Plavina et al. performed two studies to analyze peptides and proteins from the patients’ blood [12,13]. In the first study [12], the authors depleted the plasma of serum albumin and immunoglobulins. Then, they analyzed the plasma for the isoforms of glycoproteins using multi-lectin affinity chromatography (M-LAC) coupled with nano LC-MS/MS. Analyzing the patients’ blood, they identified numerous lower abundance proteins previously not associated with the disease. They also found that the concentration of some cytoskeletal and Ca2+-binding proteins and their peptides increased in the patients’ blood. The authors did not suggest any disease-specific biomarkers for psoriasis because the levels of identified proteins could vary more than 30-fold from patient to patient. However, they recommended their protocol for studies of potential glycoprotein biomarkers. As they noticed in the paper, their original protocol offered a good balance between throughput and sensitivity, and it is crucial to discover new biomarkers.
In the second study [13], Plavina et al. compared two protocols. The first protocol was M-LAC followed by nano LC-MS/MS. They had already used it in their previous study [12]. The second protocol included ultracentrifugation and bynano LC-MS/MS with electrospray ionization Fourier transform ion cyclotron resonance mass spectrometer (ESI-FTICR) [62]. Similar to qTOF, ESI-FTICR is a high-resolution and high-throughput method. Unlike qTOF and other types of spectrometers that measures m/z ratios of the produced ions, ESI-FTICR determines their frequencies and then, it transforms the frequency spectra to the m/z spectra.
The authors identified 21 DEPs, including thymosin β4, talin 1, γ-actin, filamin, profilin, S100A8/calgranulin A, and S100A9/calgranulin B. Most of the identified proteins were previously associated with different autoimmune and inflammatory disorders. In addition, four of them, namely calgranulins A and B, galectin 3, and galectin 3–binding protein, were either linked to psoriasis or altered in psoriatic serum. Although the results obtained by both methods were consistent with each other, the authors suggested using both protocols in parallel to reveal additional details on the potential blood-circulating biomarkers.

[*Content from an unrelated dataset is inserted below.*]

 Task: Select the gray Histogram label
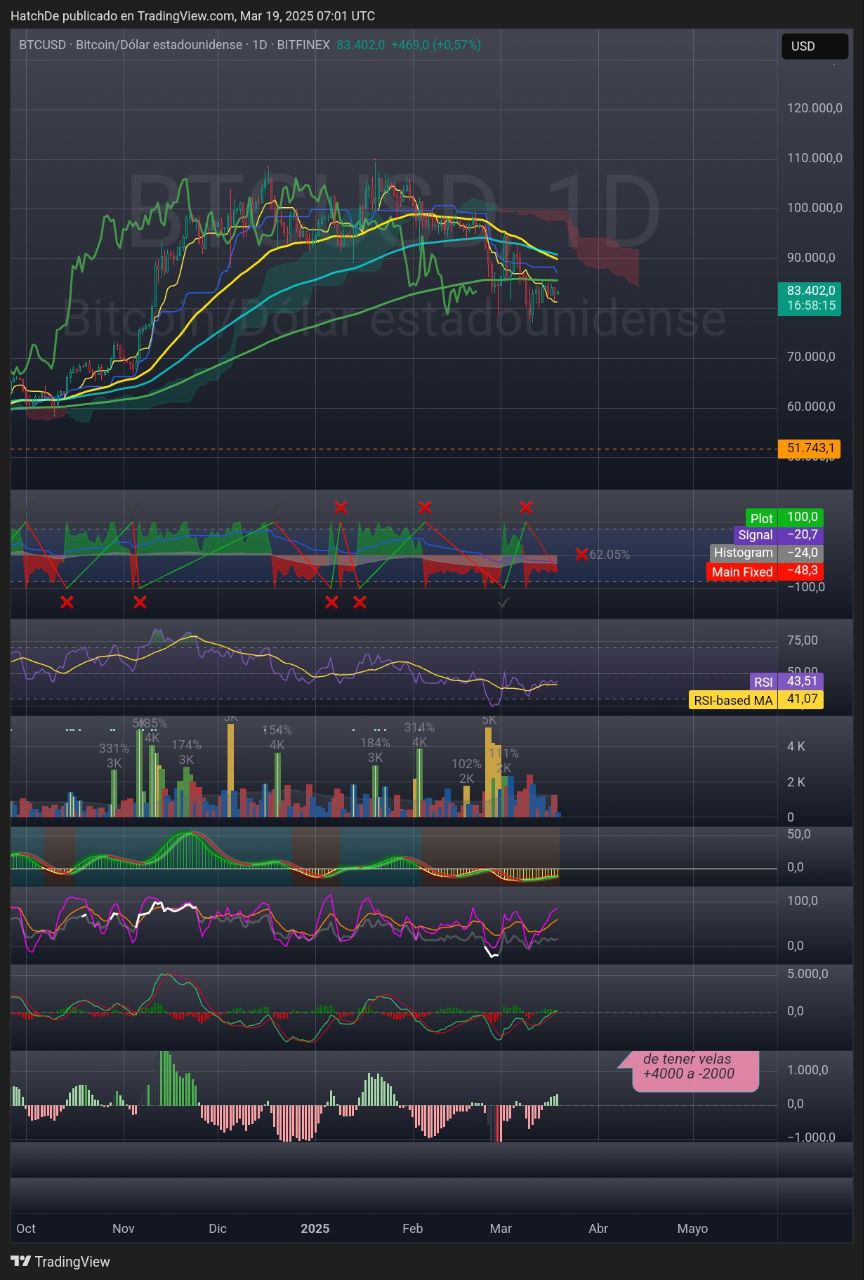[743, 553]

Fattahi et al. [19] identified four DEPs using two-dimensional gel electrophoresis coupled to MALDI/TOF-TOF. For reference, the term MALDI stands for matrix-assisted laser desorption/ionization. In other words, this type of mass spectrometer uses a laser to evaporate ions from the analyzed sample. Using a laser to ionize peptides prevents their excessive fragmentation because it does not break covalent bonds in the analyzed molecules. Using MALDI/TOF-TOF technology, the authors discovered significantly less retinol-binding protein (RBP4) in the patients’ blood than in the blood of healthy volunteers. They were the first who noticed a higher abundance of KRT10 in the patients’ blood, despite lower KRT10 expression in their lesional skin [47]. In addition, they reported two new isoforms of α1-antitrypsin/SERPINA1. These two proteins were present in the patients’ blood and were undetectable in the blood of healthy individuals.

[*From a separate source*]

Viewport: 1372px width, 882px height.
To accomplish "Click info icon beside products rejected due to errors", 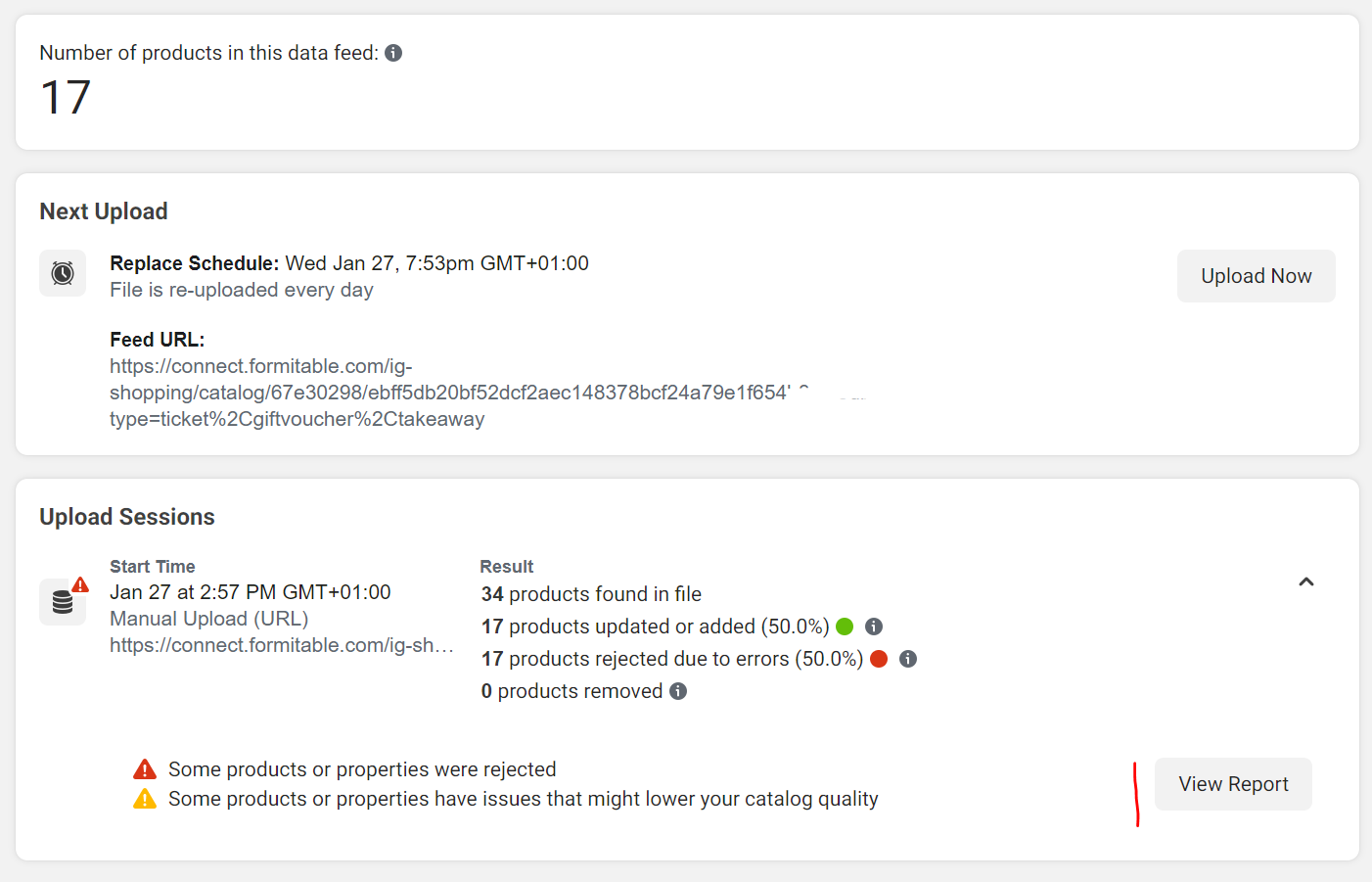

To find the biomarkers that exhibit the strongest correlations with disease severity, Reindl et al. [22] compared the protein expression in the blood plasma of healthy volunteers and psoriasis patients. Using the LTQ-Orbitrap-nanoLC-MS/MS technique, the authors identified 208 DEPs and selected a panel of 57 potential biomarkers. They also validated 15 DEPs and suggested four of them, namely Zn-α2-glycoprotein/AZGP1, complement C3, polymeric immunoglobulin receptor/PIGR, and plasma kallikrein/KLKB1, to distinguish patients and healthy individuals. They also discovered eleven combinations of DEPs that might serve even better for the same purpose. In addition, the authors reported that the expression levels of desmoplakin/DSP, complement C3, PIGR, and KRT17 strongly correlated with patients’ PASI.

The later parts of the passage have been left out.